Interviewer: Rosemary Heather

Kunsthalle Wien: On Art and Populism

What unites us are several fundamental commitments: the first being an affirmation of alienation as a necessary, cognitive and pragmatic “state” to be mobilised for any substantial change to take place at the scale of the normative. The perspectives that arise from “alien” encounters could mitigate against the way the familiar obstructs the effects of new knowledge. Alienation can never be a “total” thing — it expresses a relation between things/people/activities — so any talk that we are “totally alienated” is rubbish. Such a statement disavows this definitive relationality! One of our main issues is the ossification of norms as facts — when plastic norms become naturalised as a truth of biology, physiology, ecology — or even certain economic orders.
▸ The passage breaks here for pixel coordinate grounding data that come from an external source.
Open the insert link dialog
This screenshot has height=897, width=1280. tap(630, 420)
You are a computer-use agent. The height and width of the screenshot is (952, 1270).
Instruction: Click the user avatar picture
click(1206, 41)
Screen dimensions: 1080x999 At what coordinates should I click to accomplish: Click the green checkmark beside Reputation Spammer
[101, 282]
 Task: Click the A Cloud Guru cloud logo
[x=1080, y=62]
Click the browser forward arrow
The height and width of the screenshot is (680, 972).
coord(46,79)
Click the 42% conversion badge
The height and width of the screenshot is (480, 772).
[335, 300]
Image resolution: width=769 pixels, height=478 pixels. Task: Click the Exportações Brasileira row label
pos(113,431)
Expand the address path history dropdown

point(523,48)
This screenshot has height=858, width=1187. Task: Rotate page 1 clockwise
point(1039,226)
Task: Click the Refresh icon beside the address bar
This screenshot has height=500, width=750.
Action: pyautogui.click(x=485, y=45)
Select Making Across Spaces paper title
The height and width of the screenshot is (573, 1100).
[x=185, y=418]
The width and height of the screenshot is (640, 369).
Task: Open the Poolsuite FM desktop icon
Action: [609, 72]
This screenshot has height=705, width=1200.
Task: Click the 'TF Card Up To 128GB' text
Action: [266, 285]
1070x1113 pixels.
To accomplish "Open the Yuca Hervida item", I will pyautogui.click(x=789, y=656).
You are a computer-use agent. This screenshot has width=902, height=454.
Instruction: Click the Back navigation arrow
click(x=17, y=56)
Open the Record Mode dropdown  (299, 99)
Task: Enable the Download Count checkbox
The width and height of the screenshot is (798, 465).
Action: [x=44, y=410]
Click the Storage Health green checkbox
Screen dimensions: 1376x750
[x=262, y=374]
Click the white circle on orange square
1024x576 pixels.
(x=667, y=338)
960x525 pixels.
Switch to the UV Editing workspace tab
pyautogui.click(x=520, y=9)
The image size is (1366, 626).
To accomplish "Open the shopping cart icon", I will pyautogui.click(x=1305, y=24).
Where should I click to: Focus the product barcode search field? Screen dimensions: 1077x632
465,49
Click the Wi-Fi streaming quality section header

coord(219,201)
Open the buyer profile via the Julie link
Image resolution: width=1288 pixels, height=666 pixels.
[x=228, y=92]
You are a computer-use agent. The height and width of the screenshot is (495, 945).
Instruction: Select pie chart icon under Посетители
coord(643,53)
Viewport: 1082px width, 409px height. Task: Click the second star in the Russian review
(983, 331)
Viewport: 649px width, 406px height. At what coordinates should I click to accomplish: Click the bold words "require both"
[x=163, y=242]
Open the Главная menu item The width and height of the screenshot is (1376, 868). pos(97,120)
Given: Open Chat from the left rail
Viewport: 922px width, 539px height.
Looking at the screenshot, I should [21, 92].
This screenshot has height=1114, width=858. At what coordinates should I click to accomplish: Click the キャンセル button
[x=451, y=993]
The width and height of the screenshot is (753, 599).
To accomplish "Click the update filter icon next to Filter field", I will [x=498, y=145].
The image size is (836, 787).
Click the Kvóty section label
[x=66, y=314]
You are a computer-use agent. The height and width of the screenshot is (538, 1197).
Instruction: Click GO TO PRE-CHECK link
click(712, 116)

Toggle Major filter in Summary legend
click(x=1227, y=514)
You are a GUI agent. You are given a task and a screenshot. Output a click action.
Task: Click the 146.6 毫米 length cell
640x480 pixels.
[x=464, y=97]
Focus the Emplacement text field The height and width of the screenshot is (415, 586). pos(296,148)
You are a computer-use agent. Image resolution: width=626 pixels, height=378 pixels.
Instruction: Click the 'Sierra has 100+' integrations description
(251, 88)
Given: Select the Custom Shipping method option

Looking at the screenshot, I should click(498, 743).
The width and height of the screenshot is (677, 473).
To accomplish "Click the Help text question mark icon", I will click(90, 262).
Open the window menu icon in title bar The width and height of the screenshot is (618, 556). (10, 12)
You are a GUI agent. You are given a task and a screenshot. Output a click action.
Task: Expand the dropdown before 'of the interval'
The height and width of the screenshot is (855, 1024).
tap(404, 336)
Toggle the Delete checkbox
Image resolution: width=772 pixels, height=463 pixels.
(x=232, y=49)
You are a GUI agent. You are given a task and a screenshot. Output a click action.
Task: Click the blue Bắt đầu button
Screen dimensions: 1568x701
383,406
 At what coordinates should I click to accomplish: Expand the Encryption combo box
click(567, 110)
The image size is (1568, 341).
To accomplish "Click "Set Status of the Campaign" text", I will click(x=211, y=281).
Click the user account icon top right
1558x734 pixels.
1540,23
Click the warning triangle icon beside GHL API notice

In order to disentangle the two, we require a state of “alienation” from those inhibiting normative modes, to construct new ones that operate as a collective horizon for navigating the desire of what we do want as a social body. This generative alienation is a means for thinking through the social, technological, economic, ethical and sexual ramifications of new knowledge(s) — rather than falling trap of alternativeless naturalization. We embrace the power of plastic norms as a counter-hegemonic project, provided they are seized as plastic — that is, subject to re-invention. We can’t simply advocate for a politics celebrating the margin anymore, we require a thinking and pragmatics at a scale of the so-called “total” (and therefore naturalized) global scale of the neo-liberal modus operandi. This scale, in our view, can only be navigated and put to other functions when we can properly think the planetary complexity of 21st Century life — a scale that requires thinking from the nano-second to the geological, which is surely an alien proposition given unaided human phenomenology or intellection.